Da openSUSE 12.2 eine neue Version von pcsc-lite mitbringt (pcsc-lite 1.8.3-2.1.3) kommt Moneyplex 11 damit nicht klar. Der Kartenleser verweigert den Dienst.

Abhilfe schafft hier ein (unschönes) downgrade von pcsc-lite und seinen Abhängigkeiten.

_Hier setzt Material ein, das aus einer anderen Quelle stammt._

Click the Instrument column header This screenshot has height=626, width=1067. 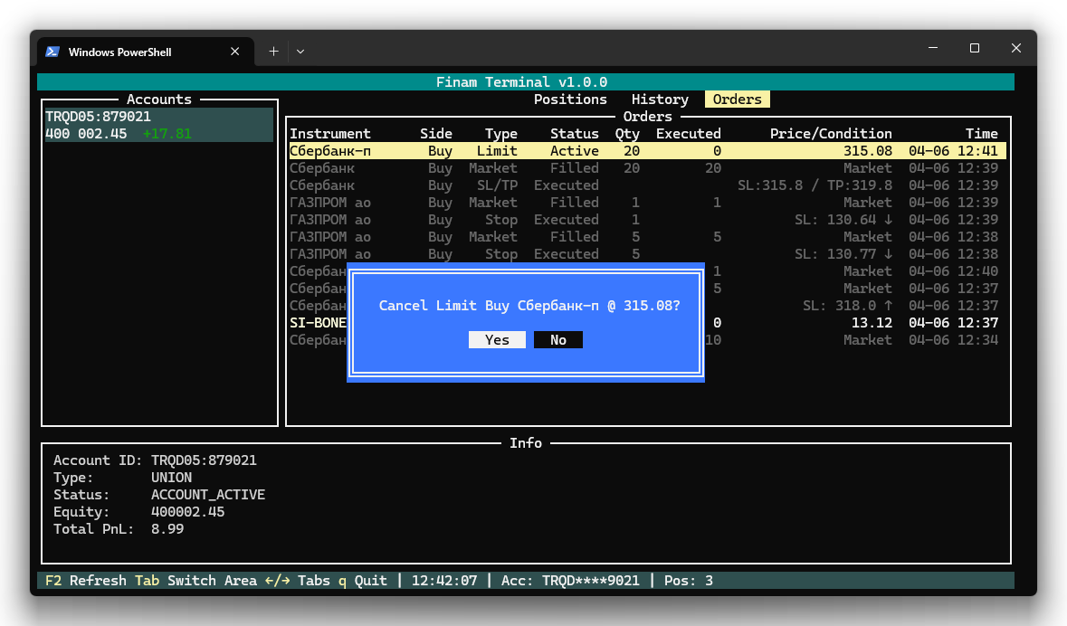(329, 134)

Was auch in den meisten Foren nachzulesen ist.
Diese Prozedur ist aber unnötig!

Die bessere Option ist folgender download.

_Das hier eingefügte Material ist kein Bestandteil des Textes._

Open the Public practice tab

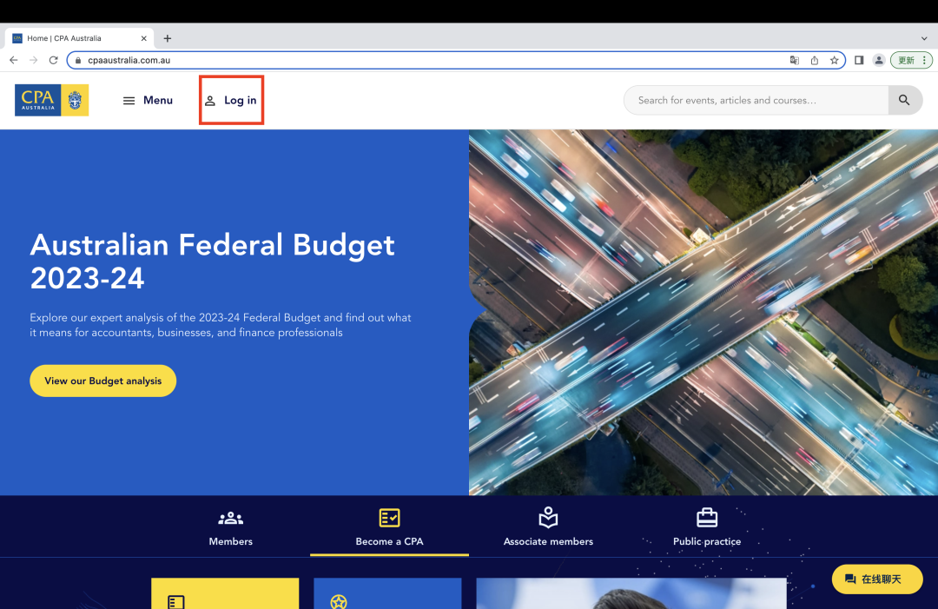click(x=707, y=528)
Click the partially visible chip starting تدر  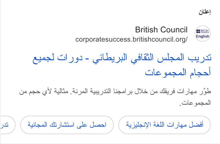click(8, 125)
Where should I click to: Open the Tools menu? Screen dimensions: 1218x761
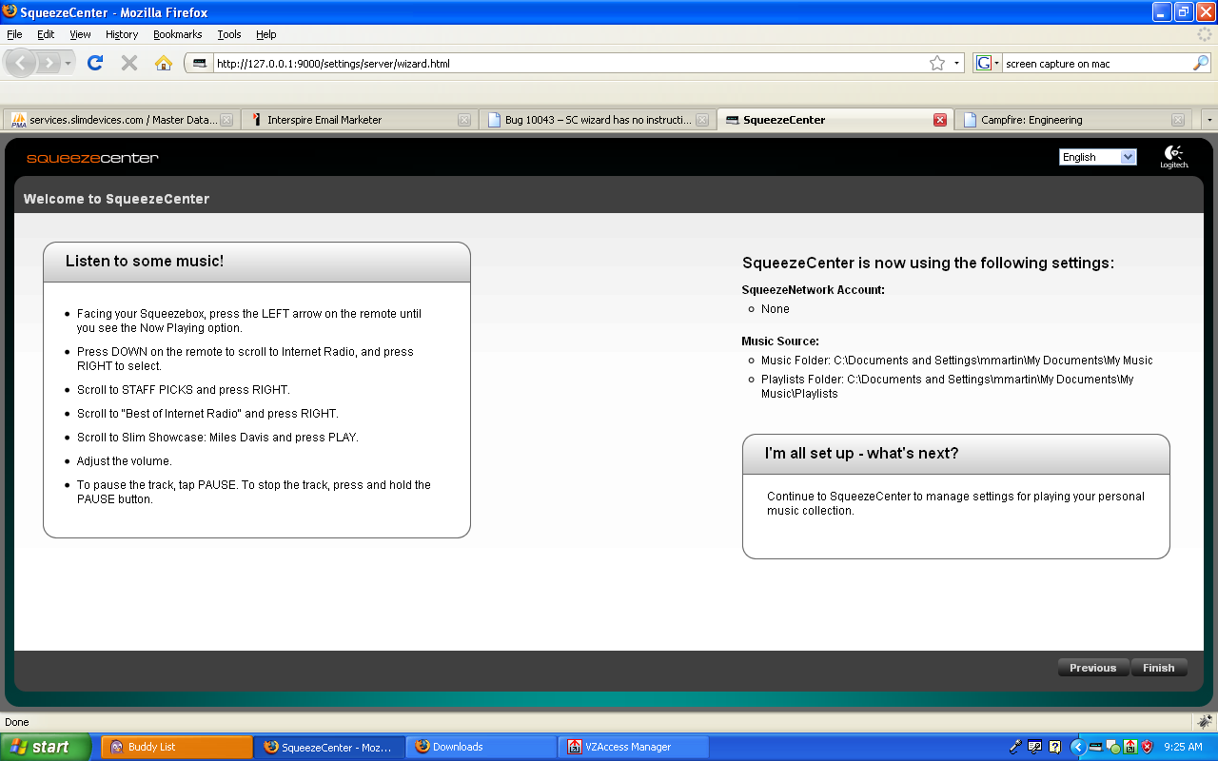(x=228, y=34)
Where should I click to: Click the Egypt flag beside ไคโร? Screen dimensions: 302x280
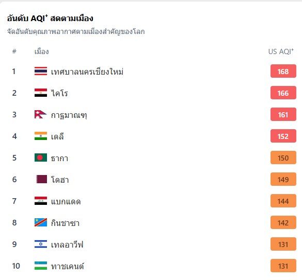coord(41,93)
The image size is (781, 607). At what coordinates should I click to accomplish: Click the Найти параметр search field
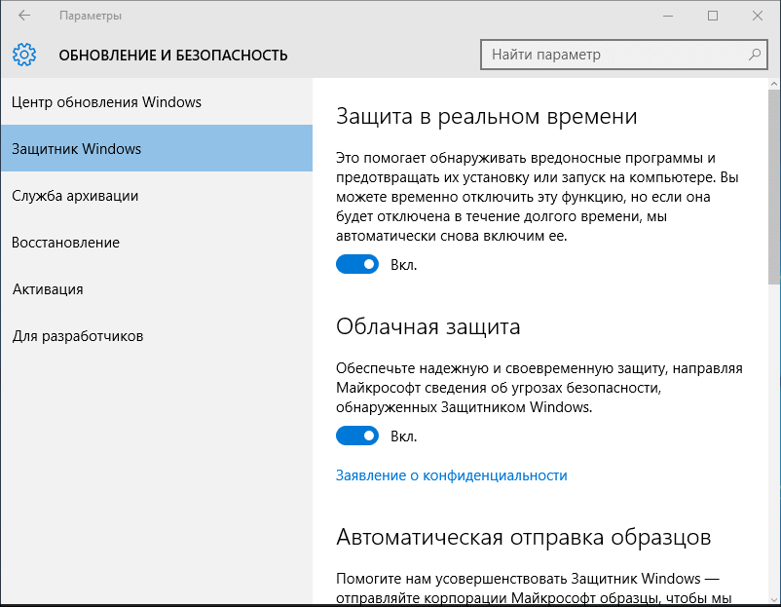point(614,55)
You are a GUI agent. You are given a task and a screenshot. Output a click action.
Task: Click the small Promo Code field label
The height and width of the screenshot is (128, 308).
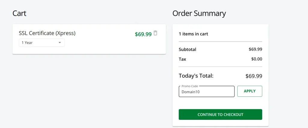[x=190, y=86]
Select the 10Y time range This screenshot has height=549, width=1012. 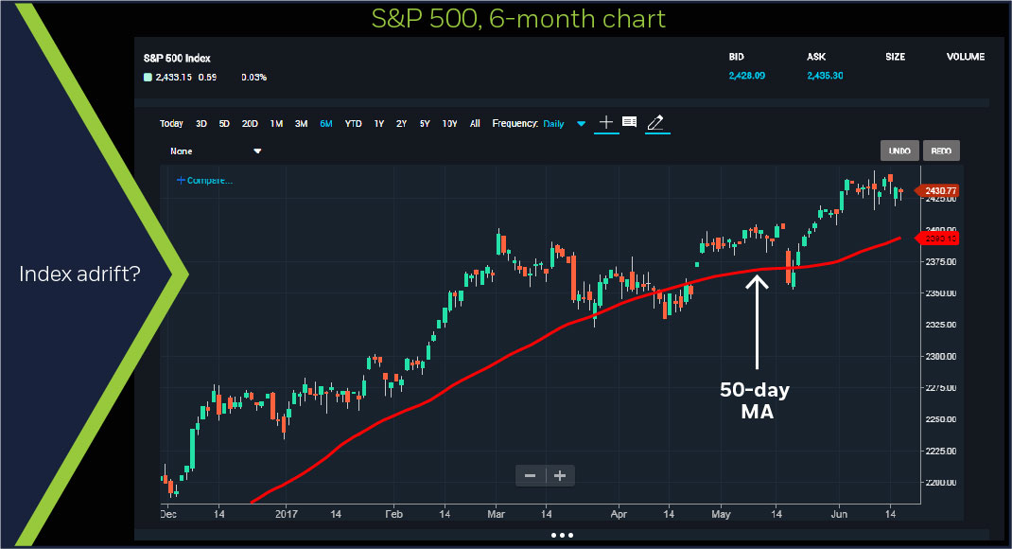point(450,124)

http://www.matrica.de/download/pcsc.11.zip

Das enthaltene Verzeichnis (pcsc) wird einfach im Moneyplex Installationsverzeichnis abgelegt.

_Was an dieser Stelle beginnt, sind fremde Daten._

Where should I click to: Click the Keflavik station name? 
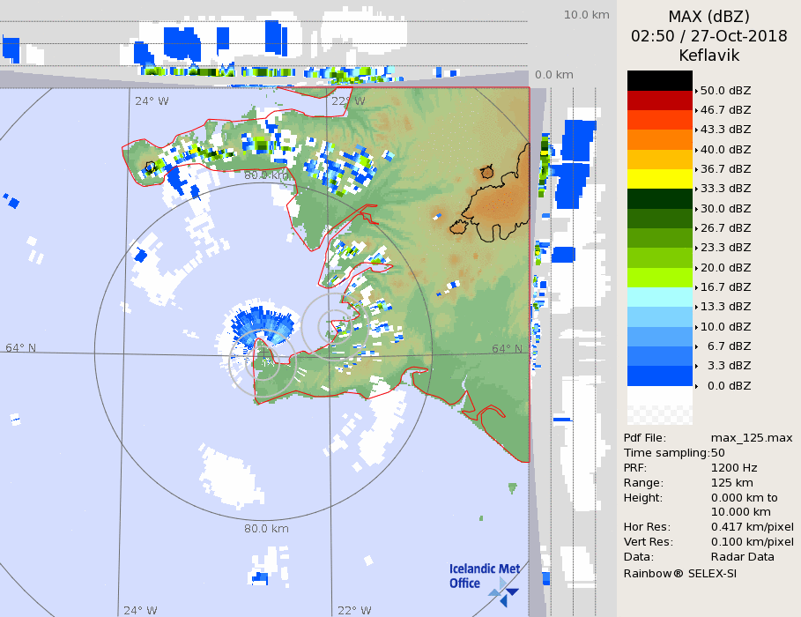coord(708,56)
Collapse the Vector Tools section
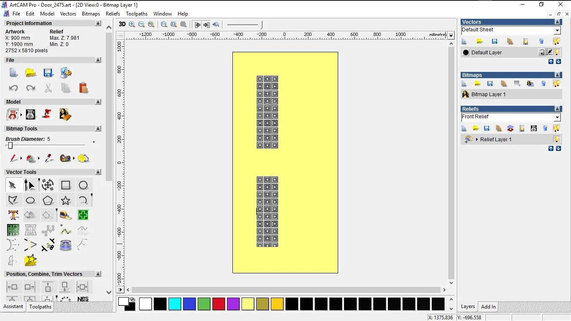 click(x=98, y=172)
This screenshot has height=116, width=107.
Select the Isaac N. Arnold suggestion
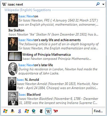point(53,84)
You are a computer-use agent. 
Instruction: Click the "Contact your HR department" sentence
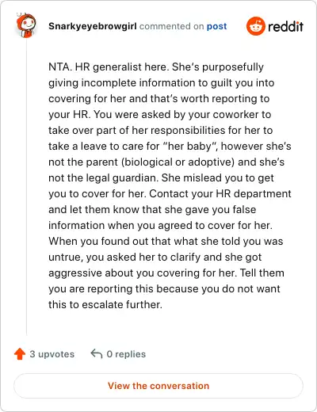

Zusätzlich zum Link habe ich die Datei mal angehängt für den Fall das Matrica den Download irgendwann löschen sollte.

----------


## Rain_maker

Zunächst mal Kompliment für das Posten einer sauberen Lösung, die nicht wie das erwähnte Downgrade am laufenden System herumpfuscht.

Wenn das so geht, dann gibt es übrigens sehr wahrscheinlich noch eine andere Möglichkeit, sofern man keine distributionsfremden Bibliotheken verwenden will.

Man könnte dann die entsprechende Bibliothek aus dem Paket einer älteren Version (für openSUSE 12.2 würde sich das RPM der 12.1 anbieten) nehmen, dieses Paket dann eben nicht ins System ballern sondern die Dateien nur aus dem RPM extrahieren und ins passende Verzeichnis kopieren.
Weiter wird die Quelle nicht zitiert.